Ford Focus ST: Liebenswürdiges Raubein

Doch für uns spielen Stammtisch-Beschleunigungswerte ebenso wie die Höchstgeschwindigkeit (Ford Focus ST: 248 km/h, VW Golf GTI: 250 km/h) nur eine untergeordnete Rolle – bei sport auto zählt die Querdynamik zur Hartwährung.

Bereits im 18-Meter-Slalom treten die unterschiedlichen Charaktere der Kompaktsportler zu Tage. Während der VW Golf GTI mit neutraler Balance durch die Pylonengasse carvt, keilt der Ford Focus ST gern mit dem Heck aus und schaukelt sich auf. Der Capri wäre wohl auf den Focus ST stolz gewesen. Doch leider macht das raubeinige Fahrverhalten im Slalom nicht unbedingt schnell. Die Pylonenwertung gewinnt der GTI im Vergleichstest mit 1,8 km/h Vorsprung auf den Kompaktsportler von Ford.

Jetzt geht’s zum sport auto-Hauptgang, den Rundenzeiten auf dem Kleinen Kurs des Hockenheimrings. Startreihenfolge Colorado-Rot vor Deep Black Perleffekt – der Ford Focus ST darf vor dem VW Golf GTI ran. Nach den ersten Kurven laufen im ST bei abgeschaltetem ESP die Freudentränen der traditionellen Sportfahrer. Der Ford Focus ST lenkt für seine Fahrzeuggattung extrem direkt ein. Die Lenkung arbeitet ebenfalls äußerst präzise, wenn auch mit etwas zu leichtgängiger Rückmeldung. Auf Lastwechsel reagiert der Ford mit extrem agilen Heckschwenks. Alle sportlich orientierten Piloten mit einer gewissen Portion Fahrkönnen werden von dem agil drückenden Hinterteil begeistert sein.

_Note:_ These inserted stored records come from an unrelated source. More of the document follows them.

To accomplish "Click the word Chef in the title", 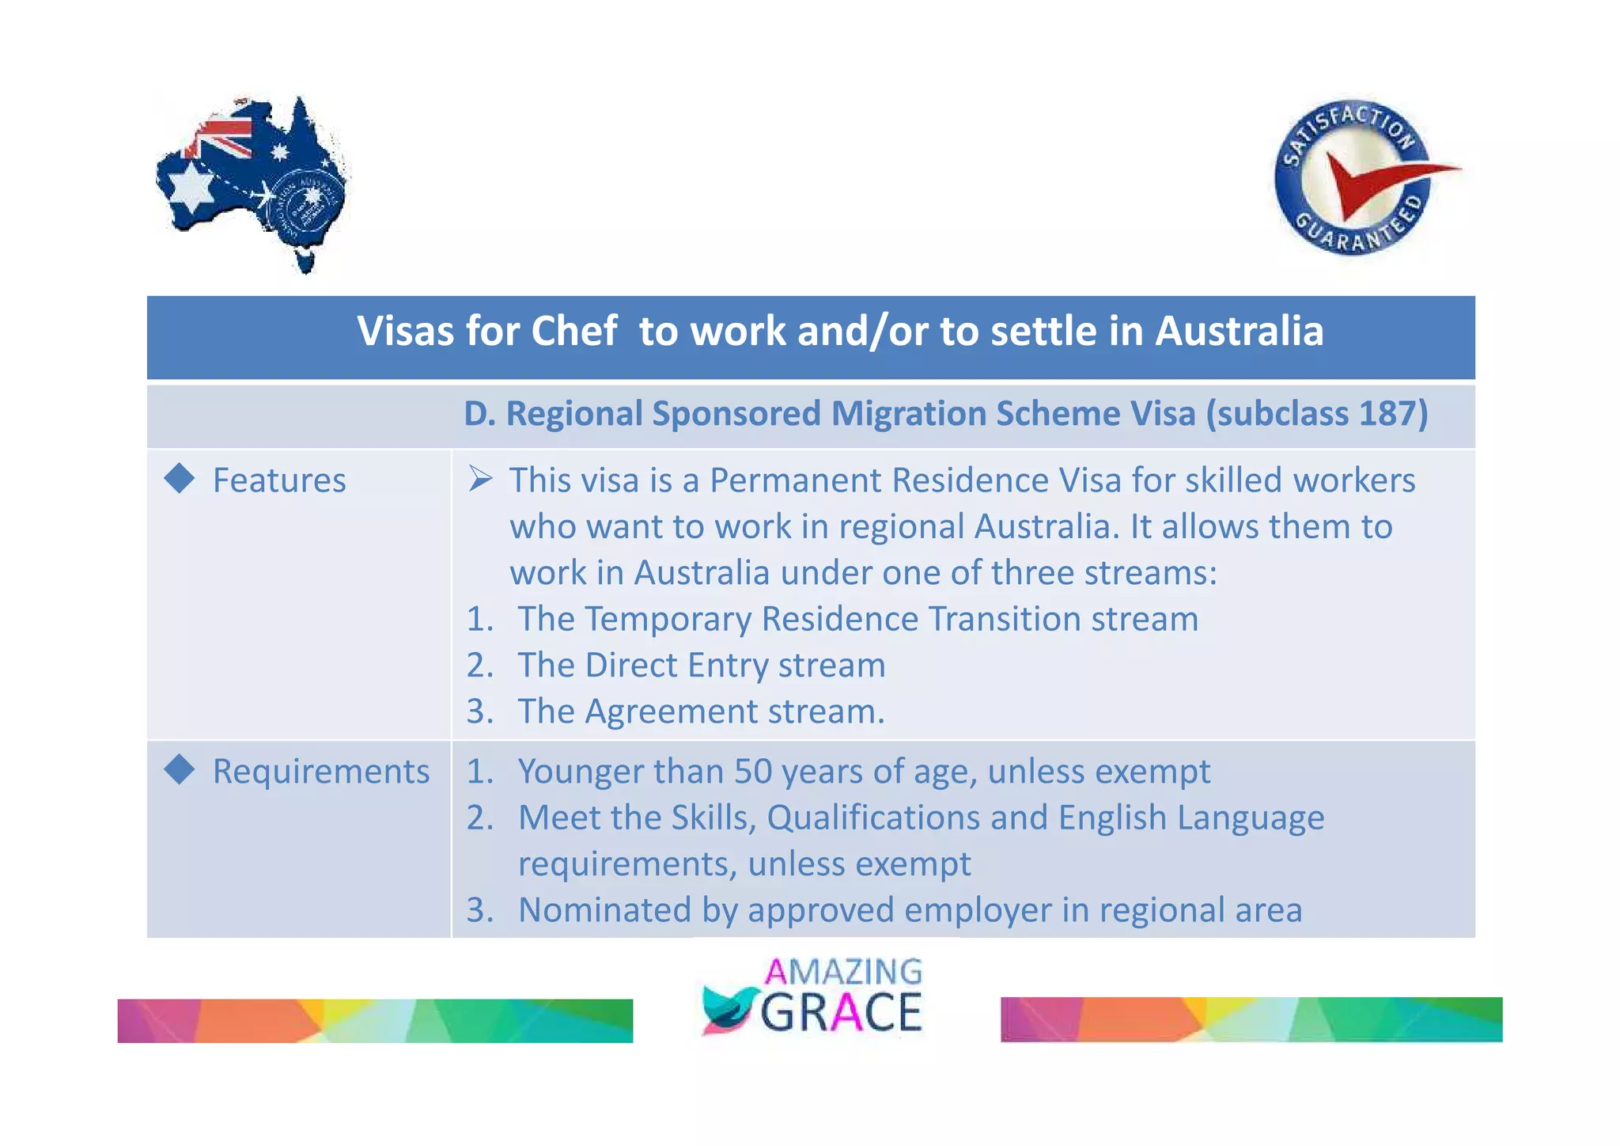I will coord(573,331).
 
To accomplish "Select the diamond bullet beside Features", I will coord(180,478).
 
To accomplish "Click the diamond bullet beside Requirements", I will coord(180,769).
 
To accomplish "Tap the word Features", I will coord(279,480).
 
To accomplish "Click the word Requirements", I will coord(321,772).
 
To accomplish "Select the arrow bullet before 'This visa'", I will coord(480,478).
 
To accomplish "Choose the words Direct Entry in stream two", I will coord(676,666).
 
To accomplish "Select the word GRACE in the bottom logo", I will coord(842,1012).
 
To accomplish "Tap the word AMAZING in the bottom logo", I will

Ford Focus ST mit deaktivierten Fahrhilfen ist nichts für Fahranfänger

Größter Lacher der ST-Pressemitteilung: „Das serienmäßige Sportfahrwerk bietet weniger routinierten Fahrern ein hohes Maß an Sicherheit.“ Dieses PR-Geschwätz müssen wir verneinen. Fahranfängern sollte man den Ford Focus ST mit dieser agilen Abstimmung des Sportfahrwerks zumindest mit deaktivierten Fahrhilfen besser nicht überlassen.

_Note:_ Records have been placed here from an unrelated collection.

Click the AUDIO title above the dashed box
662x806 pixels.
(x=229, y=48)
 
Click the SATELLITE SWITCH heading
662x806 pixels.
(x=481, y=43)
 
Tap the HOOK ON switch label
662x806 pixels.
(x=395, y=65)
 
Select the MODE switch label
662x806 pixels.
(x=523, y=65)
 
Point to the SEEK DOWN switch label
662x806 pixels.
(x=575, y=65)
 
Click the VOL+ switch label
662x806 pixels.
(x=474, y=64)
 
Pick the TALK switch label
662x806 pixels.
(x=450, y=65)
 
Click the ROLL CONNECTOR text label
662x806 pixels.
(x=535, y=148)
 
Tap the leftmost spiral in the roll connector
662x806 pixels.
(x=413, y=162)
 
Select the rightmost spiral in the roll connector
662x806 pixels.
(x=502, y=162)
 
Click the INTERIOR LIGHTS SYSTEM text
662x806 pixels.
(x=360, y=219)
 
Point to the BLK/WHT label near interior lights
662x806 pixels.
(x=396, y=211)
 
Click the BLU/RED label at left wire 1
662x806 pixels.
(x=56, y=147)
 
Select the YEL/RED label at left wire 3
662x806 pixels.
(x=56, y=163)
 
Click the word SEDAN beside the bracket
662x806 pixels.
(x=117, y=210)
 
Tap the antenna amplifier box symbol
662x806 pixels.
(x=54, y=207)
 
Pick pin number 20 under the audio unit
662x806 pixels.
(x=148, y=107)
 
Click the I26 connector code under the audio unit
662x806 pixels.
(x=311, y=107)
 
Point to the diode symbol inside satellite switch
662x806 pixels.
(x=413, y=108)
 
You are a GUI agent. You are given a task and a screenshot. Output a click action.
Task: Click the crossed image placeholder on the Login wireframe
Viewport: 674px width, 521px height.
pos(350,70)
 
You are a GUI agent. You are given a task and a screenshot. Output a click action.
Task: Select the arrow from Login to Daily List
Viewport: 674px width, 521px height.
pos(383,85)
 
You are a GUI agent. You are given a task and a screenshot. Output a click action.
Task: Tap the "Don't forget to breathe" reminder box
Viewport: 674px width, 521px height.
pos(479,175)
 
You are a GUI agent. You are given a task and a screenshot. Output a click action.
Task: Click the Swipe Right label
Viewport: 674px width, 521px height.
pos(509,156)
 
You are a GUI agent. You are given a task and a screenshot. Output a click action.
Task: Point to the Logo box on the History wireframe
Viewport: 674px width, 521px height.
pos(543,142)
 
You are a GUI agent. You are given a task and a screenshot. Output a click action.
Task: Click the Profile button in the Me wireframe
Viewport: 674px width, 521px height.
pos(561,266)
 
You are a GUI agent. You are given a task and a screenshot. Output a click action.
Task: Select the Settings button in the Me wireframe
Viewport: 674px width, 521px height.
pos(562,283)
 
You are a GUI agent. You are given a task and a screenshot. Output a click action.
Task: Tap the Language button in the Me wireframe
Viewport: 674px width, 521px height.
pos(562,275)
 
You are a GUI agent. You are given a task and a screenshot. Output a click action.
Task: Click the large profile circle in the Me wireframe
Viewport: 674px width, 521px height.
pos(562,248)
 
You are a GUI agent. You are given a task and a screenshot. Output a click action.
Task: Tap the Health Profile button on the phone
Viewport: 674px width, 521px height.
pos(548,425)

Zurück zum stürmenden Ford Focus ST nach Hockenheim. Es wäre alles gut, wenn der agil abgestimmten Hinterachse auch die entsprechende produktiv mitarbeitende Vorderachse gegenüberstehen würde. Der Fronttriebler kann seine 250 Pferde nur bedingt zügeln und auf den Asphalt bringen. Eine elektronisch simulierte Pseudo-Sperre namens TVC (Torque Vectoring Control) soll eigentlich für Traktion sorgen, doch der Ford Focus ST fällt mit durchdrehendem, innerem Vorderrad am Kurvenscheitel auf. Früh und hart ans Gas? Geht im Focus ST nicht. Unter Last drängt der Focus verstärkt ins Untersteuern.

Und genau an diesem Punkt der Kurvendiskussion zieht der neue VW Golf GTI mit besserer Traktion viel präziser ums Eck. Anders als bisher arbeitet im Kompakt-Hirsch von VW eine elektronisch geregelte Vorderachs-Differenzialsperre, die über eine Lamellenkupplung bis zu 100 Prozent Sperrwirkung aufbauen und im Extremfall das gesamte Antriebsmoment nur über ein Vorderrad übertragen soll.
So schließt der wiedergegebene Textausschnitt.